Ruane is aware of the old adage that states ‘if you want to eat an elephant, it’s best to do it one bite at a time" and the first bite was a consultation with stakeholders and industry participants to try to precisely identify the problem they were trying to solve.

“It’s a big ship to turnaround, but we keep targeting and talking to a member companies.” he continues. “Offshore wind companies in the sector and they tell the urgent needs. That's how we're targeting the skills plan, matching skill needs against provision. This informs government policy within the area and also informed the Powering Prosperity Industrial Strategy and ultimately the skills action plan at the Department of Enterprise.
“So, we immediately had a really strong baseline to work from, we understood our members needs and we targeted early-stage requirements that would be needed to deliver national offshore wind objectives. The idea of the Offshore Wind Academy is to bridge mid-career professionals into the wind industry and support for the growth of new staff or skilling up people already in the industry.”
At its launch last August, OWA codified eight modules and works closely with the universities, colleges, and other education providers to deliver the learning, all of which kicks up to an overarching seventeen recommendations to be delivered by 2030. There is also a focus on providing micro-credential training so that specifically pressing skills gaps can be filled in a more urgent manner.
Which courses are proving more popular in the initial stages of OWA?

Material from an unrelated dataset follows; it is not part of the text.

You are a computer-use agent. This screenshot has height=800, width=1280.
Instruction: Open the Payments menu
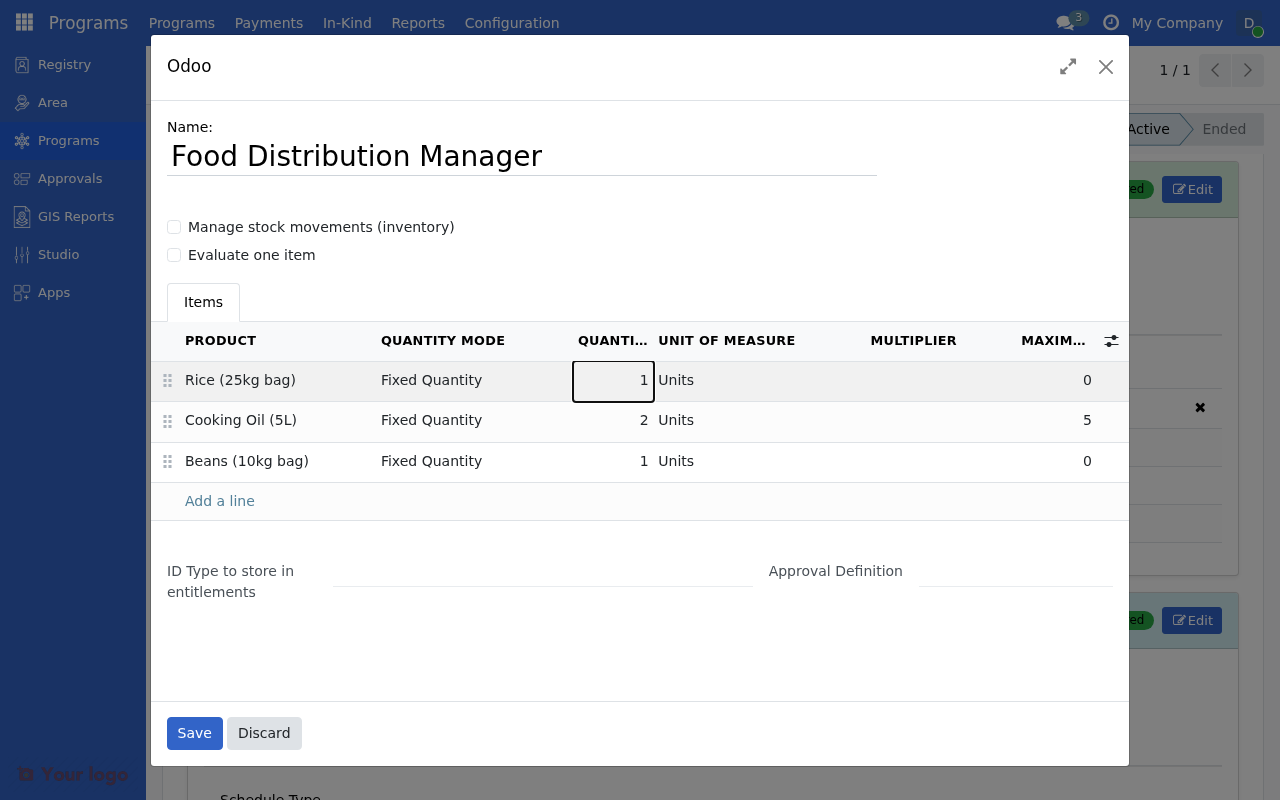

“It's crossed the gambit,” he replies. “It takes a huge number of disciplines to build offshore winds. You've got the engineers, but you've also got the finance people, the solicitors, the asset managers. Community engagement is as a key part of developing wind farms and ensuring that you are educating the local communities on these major infrastructure projects to ensure that their concerns are settled and that will essentially lower the planning applications that are objected to and will speed up the process.

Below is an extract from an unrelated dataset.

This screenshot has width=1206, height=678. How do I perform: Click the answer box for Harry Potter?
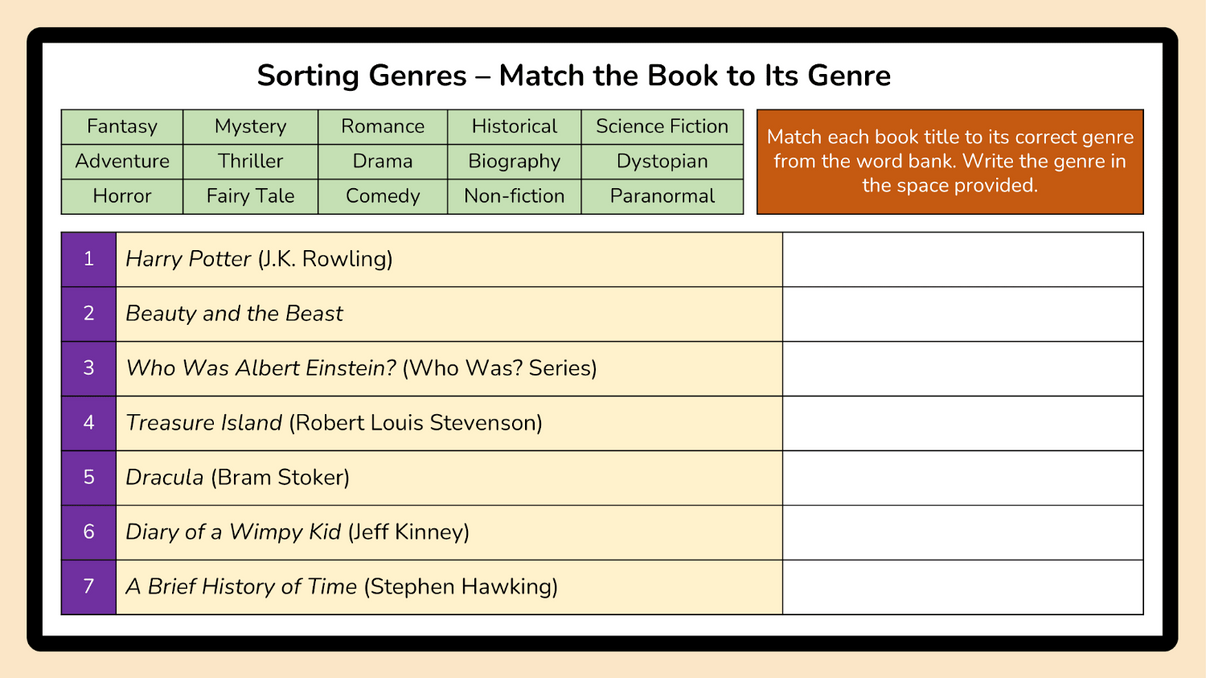tap(962, 259)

"Addressing that planning application stages is essential at this point because all of the number of projects are stuck there and we're hoping that and into the next phase of development which is installation and construction. The OWA can accelerate that.”
Ruane and has colleagues are realistic and know that their labours alone will not solve Ireland’s carbon emissions problem. Equally, they, their stakeholders and partners all know that if the elephant is eventually consumed that their bite could be a key determinant in the ‘go-no go’ for the ambitious young developer’s business proposal.
“For anyone that is interested in offshore wind workforce or getting involved in renewable energy or climate action, look at the opportunities that are available. We have a great website where you can see the range of jobs and opportunities within the sector,” says Ruane.
“There's a job there for everyone, whether you're in IT or if you like to work with your hands, if you like to talk to people, whatever it is that you do, there's something there for everyone. There's opportunity to upskill and these government initiatives are there to support you.
“It's imperative for Ireland,” he concludes. “This is a matter of energy security. It's about cost of energy. It's about our future. It's about clean planet. And if you're burning fossil fuels, it's something that's a health hazard and as someone with asthma, I know it well. I would prefer it if there were more EVs and everything is, is clean and renewable. Also, I've got two kids, so you know, it’s all about their future.”